EXTRACTED RECORDS: Begin
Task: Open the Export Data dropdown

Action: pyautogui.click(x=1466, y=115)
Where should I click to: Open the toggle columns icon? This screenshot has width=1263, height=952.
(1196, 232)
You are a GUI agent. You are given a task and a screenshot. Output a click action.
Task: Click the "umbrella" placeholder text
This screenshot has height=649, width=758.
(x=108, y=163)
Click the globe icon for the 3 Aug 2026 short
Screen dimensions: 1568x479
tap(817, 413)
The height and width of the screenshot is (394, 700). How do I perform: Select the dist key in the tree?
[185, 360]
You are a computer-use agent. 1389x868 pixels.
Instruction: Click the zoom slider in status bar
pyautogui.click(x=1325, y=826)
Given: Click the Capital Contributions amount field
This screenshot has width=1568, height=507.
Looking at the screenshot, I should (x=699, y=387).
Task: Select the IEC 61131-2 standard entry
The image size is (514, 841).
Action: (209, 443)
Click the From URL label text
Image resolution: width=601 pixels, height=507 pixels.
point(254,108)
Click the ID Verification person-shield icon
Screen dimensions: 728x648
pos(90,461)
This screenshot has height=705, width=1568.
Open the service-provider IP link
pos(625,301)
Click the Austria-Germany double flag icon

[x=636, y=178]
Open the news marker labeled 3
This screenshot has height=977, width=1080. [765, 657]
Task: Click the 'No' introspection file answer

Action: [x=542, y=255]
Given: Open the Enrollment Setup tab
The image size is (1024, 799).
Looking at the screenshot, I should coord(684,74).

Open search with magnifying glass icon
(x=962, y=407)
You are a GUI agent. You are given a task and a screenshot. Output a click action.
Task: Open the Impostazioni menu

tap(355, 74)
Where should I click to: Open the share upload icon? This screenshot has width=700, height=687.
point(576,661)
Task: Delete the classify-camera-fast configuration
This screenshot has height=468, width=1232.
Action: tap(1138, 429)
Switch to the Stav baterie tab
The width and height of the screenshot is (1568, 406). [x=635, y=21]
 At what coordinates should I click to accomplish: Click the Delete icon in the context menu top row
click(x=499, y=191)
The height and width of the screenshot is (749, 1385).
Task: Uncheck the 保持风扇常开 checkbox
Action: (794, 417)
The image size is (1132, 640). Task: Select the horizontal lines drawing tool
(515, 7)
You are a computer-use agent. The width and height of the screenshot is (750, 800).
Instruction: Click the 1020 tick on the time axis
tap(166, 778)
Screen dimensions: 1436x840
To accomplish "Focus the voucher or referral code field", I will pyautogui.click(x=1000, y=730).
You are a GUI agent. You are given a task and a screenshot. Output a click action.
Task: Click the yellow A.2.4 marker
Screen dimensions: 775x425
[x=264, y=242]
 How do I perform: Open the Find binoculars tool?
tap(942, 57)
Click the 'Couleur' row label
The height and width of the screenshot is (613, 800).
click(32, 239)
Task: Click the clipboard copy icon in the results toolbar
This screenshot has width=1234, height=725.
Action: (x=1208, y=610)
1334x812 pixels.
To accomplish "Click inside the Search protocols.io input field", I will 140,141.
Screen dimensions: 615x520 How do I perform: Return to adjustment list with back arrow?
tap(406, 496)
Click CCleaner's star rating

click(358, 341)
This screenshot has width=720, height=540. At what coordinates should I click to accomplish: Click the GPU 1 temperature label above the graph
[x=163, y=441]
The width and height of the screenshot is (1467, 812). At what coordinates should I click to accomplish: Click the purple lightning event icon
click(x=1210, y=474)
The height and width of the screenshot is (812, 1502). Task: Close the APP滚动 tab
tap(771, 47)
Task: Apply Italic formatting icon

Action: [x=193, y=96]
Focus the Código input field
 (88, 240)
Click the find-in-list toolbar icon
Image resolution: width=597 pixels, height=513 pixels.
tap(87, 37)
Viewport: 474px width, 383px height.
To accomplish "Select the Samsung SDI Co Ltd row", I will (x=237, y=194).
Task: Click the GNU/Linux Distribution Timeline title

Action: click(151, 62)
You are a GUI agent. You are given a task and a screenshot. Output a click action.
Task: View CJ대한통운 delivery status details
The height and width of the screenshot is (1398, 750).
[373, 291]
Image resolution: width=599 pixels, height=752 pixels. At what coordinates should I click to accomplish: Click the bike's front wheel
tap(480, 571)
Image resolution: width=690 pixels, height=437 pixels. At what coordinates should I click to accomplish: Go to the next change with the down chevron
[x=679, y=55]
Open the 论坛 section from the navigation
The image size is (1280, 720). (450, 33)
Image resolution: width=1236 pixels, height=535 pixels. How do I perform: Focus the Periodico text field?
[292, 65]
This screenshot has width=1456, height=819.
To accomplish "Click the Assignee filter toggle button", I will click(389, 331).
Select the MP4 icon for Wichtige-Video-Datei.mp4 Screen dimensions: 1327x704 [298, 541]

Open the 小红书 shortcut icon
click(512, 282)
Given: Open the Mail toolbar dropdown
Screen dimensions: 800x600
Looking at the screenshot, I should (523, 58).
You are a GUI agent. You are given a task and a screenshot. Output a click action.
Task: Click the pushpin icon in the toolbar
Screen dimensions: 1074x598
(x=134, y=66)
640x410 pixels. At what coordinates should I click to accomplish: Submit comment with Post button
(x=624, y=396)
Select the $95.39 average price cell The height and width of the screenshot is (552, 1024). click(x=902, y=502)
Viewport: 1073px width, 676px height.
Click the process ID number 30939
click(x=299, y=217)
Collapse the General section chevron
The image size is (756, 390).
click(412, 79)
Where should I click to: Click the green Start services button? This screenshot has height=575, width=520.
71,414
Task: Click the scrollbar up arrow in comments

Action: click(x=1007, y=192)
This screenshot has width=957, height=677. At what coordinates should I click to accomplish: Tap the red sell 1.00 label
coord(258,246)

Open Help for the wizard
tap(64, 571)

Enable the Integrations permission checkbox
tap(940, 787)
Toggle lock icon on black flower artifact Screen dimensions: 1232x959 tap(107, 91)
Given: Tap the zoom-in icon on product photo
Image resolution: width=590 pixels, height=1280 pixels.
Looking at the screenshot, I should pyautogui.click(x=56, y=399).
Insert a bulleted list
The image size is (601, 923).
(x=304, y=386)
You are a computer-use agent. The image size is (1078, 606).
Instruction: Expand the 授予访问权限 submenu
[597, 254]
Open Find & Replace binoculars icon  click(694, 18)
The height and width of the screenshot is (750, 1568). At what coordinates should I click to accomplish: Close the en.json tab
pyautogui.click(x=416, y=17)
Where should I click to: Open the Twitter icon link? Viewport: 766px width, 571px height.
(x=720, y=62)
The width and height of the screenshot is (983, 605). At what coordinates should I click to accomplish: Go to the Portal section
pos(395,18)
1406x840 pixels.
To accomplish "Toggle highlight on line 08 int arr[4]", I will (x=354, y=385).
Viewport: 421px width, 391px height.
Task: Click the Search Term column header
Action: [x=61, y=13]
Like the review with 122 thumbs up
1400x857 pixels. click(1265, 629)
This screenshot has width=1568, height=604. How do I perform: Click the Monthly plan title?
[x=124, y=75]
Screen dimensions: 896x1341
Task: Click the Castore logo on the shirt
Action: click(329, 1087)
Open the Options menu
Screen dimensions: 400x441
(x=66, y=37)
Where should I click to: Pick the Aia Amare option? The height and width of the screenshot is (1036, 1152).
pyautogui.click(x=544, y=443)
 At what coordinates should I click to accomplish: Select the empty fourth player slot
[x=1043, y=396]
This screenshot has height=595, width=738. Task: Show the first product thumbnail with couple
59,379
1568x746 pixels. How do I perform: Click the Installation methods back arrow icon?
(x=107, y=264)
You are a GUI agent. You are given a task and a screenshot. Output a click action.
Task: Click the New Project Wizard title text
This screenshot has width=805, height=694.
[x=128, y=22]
EXTRACTED RECORDS: End
* AIM OF THE EXERCISE
Check each line of the data above, and please copy the ones in which the string "computer" occurs.

* FINAL ANSWER
You are a computer-use agent. 1389x868 pixels.
You are a computer-use agent. The width and height of the screenshot is (750, 800).
You are a computer-use agent. The image size is (1078, 606).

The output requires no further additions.